Yes. Both options are stack-allocated and create exactly one 'instance' of struct MyStruct. Your compiler is expected to output the same machine code for both options. See this link (C) and this link (C++) for more details.

2 Comments

The op was asking about C, the link is about C++ and Java.
Not exactly... it explains how stack allocation works in C++ and how it relates to Java - even though it compares C++ to Java, it explains how stack allocation works.
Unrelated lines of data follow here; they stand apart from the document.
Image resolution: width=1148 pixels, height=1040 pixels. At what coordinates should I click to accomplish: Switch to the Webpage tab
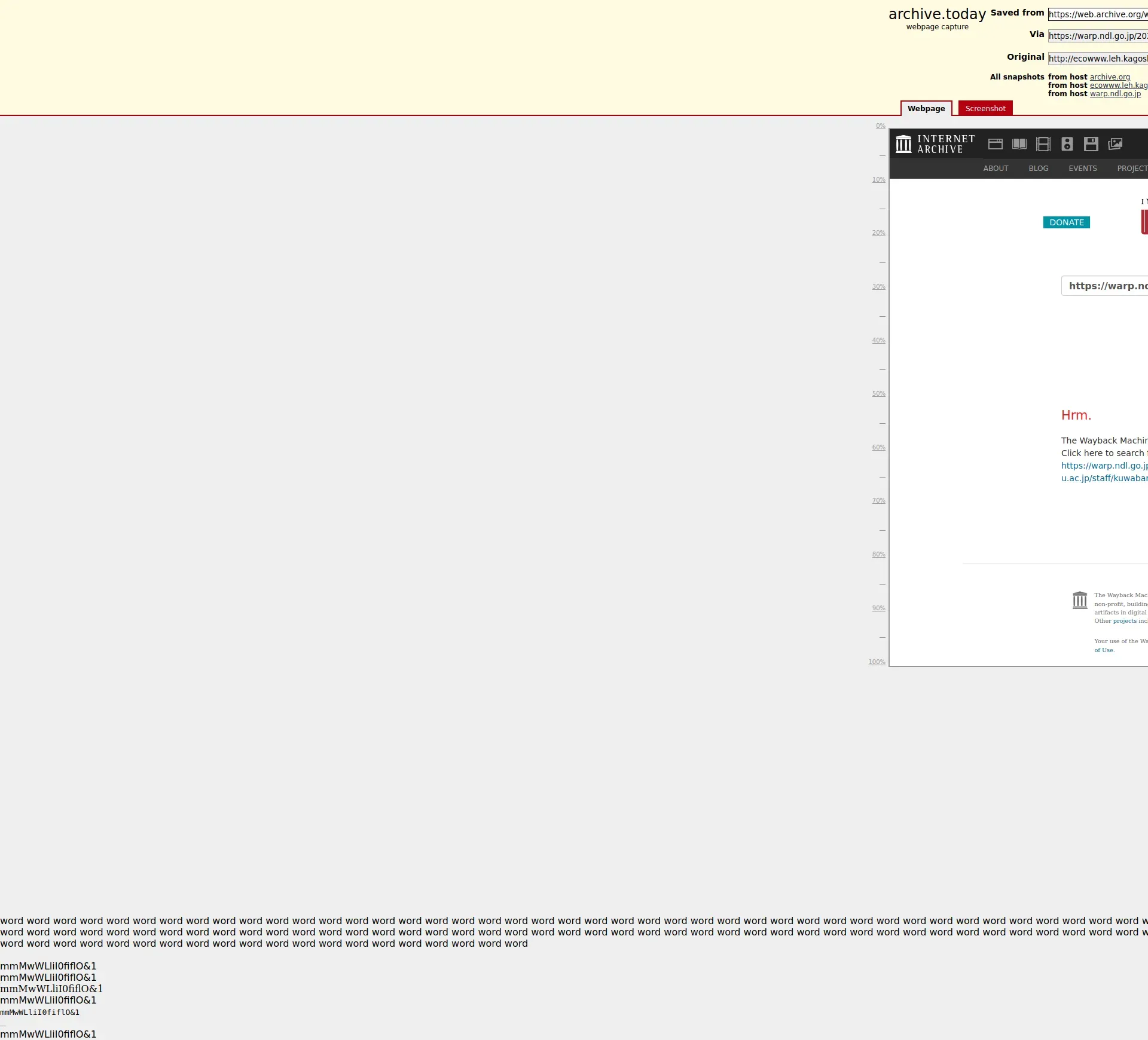926,108
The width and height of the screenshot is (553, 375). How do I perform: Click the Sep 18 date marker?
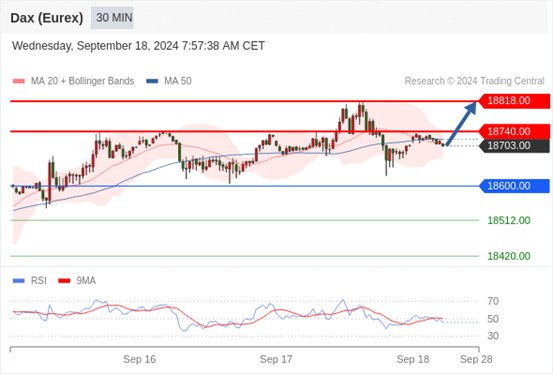point(413,359)
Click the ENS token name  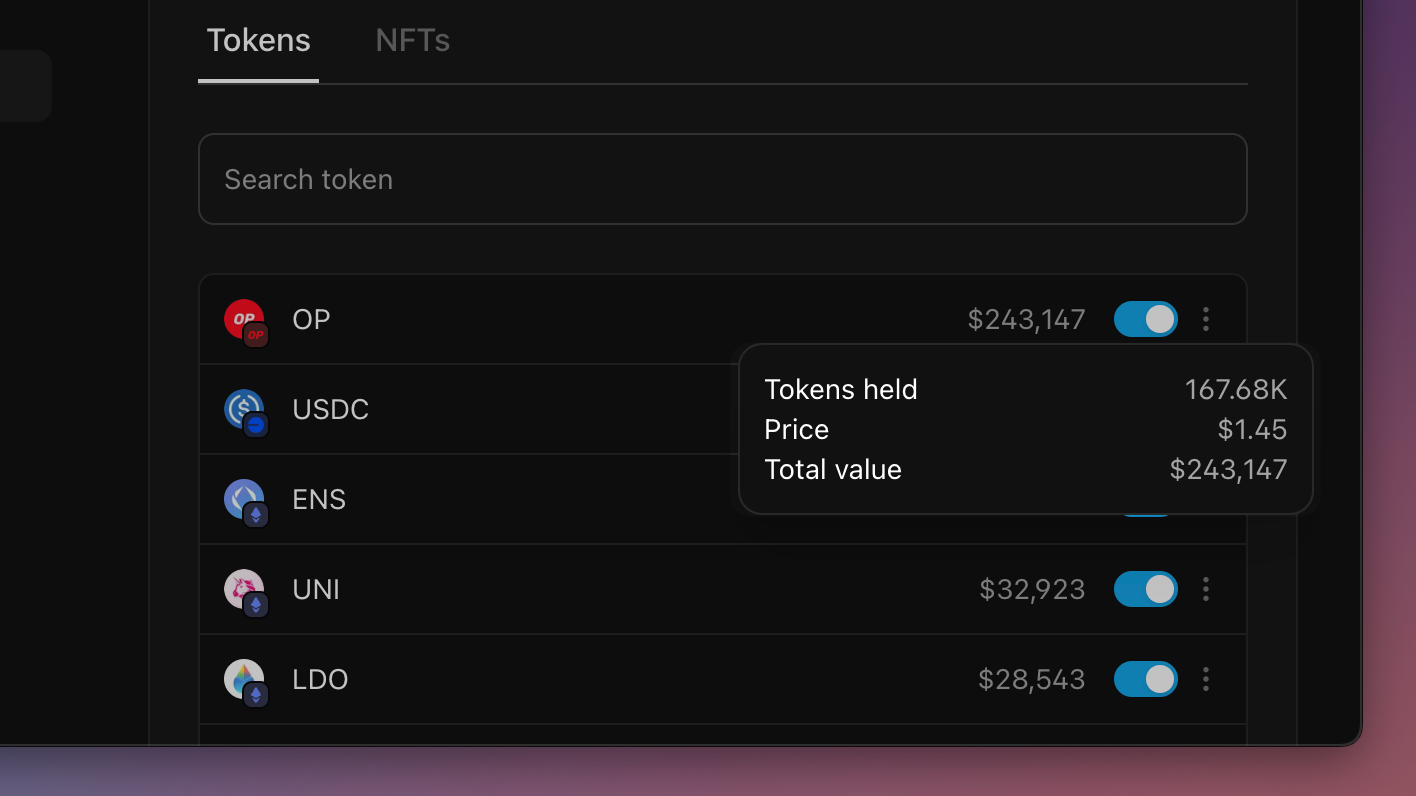click(319, 499)
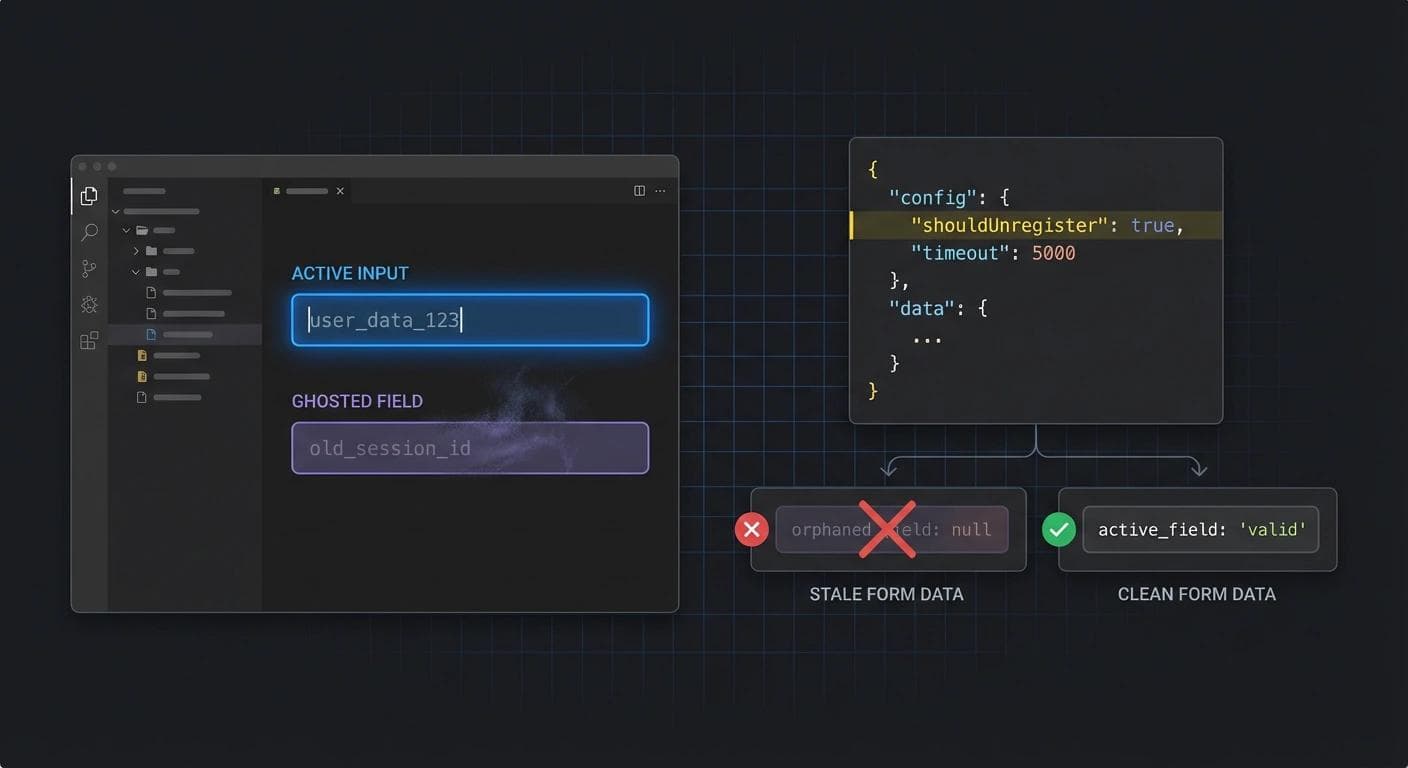Expand the collapsed subfolder in the file tree
Image resolution: width=1408 pixels, height=768 pixels.
point(137,250)
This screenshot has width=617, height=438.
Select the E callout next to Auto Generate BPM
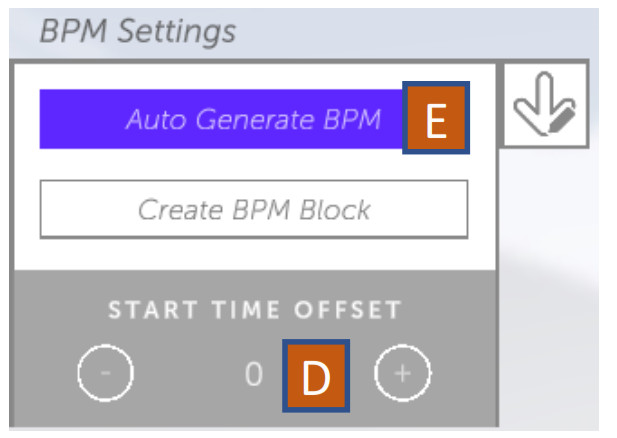click(x=436, y=118)
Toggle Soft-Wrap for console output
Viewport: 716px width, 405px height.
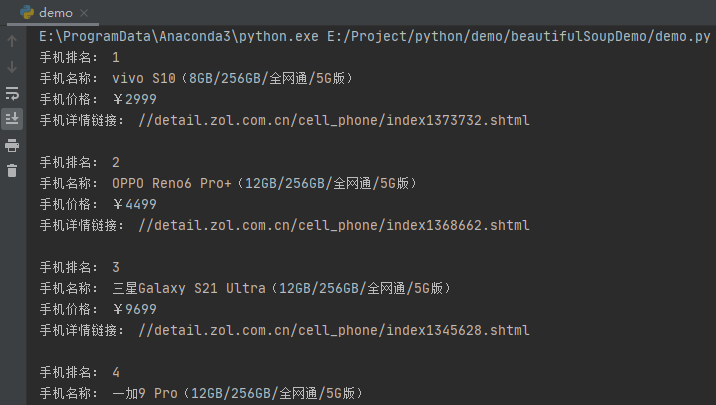coord(12,93)
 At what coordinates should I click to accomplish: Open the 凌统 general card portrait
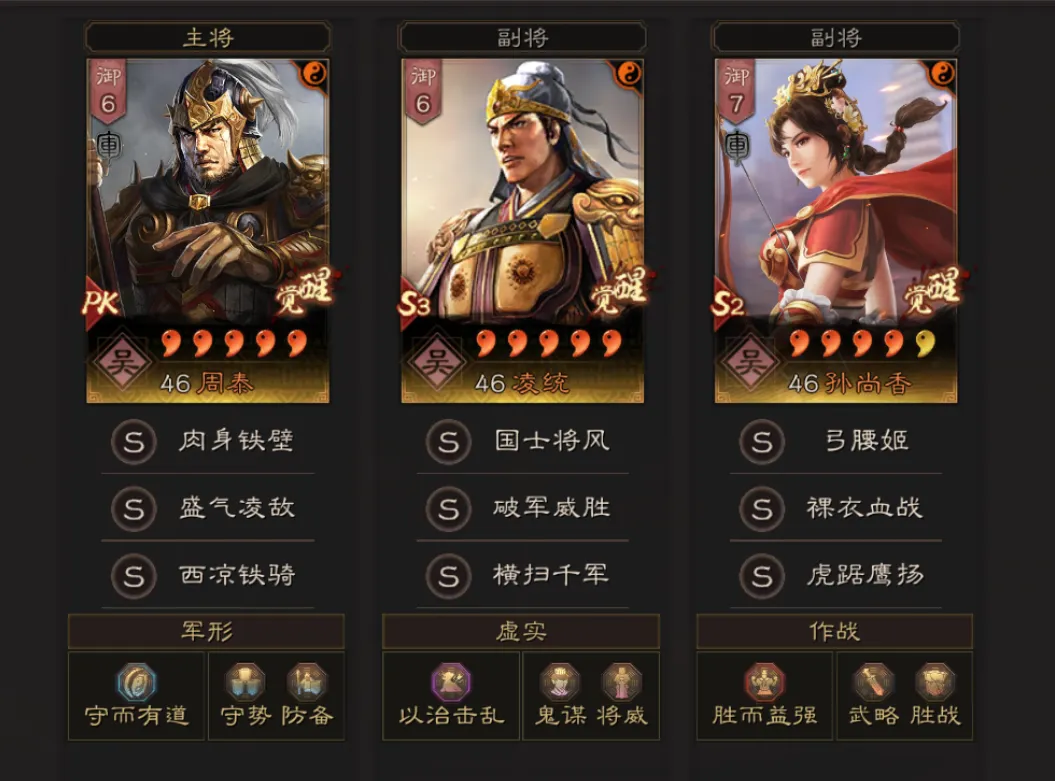tap(522, 231)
I just added another link which explains stack allocation for pure C as well.
3

They are identical; proof - I compiled and saved the assembly code generated by both MSVC 2015 and GCC 4.9.3 for these two code samples:

// Case 1: Pass by reference to single struct
typedef struct _mystruct
{
    int x;
    int y;
} mystruct;

void foo(mystruct *s, int count)
{
    int i;
    for(i = 0; i < count; i++)
    {
        (*(s + i)).x = 5; 
        (*(s + i)).y = 7;
    }
}

int main()
{
    mystruct ps;

    //mystruct as[1];
    

    foo(&ps, 1);
    //foo(as, 1);
    return 0;
}

I note that the operations in foo are random and not really relevant to the test; they are just to prevent the compiler from optimizing out the method.

// Case 2: 1-length array
typedef struct _mystruct
{
    int x;
    int y;
} mystruct;

void foo(mystruct *s, int count)
{
    int i;
    for(i = 0; i < count; i++)
    {
        (*(s + i)).x = 5; 
        (*(s + i)).y = 7;
    }
}

int main()
{
    //mystruct ps;

    mystruct as[1];
    

    //foo(&ps, 1);
    foo(as, 1);
    return 0;
}

In the generated assembly files, on GCC they are exactly identical, and in MSVC, literally the only differences are:

  1. The variable names in the comments (s vs as)
  2. The line numbers referenced (since different ones are uncommented in each version).

Therefore, it is safe to assume that these two methods are identical.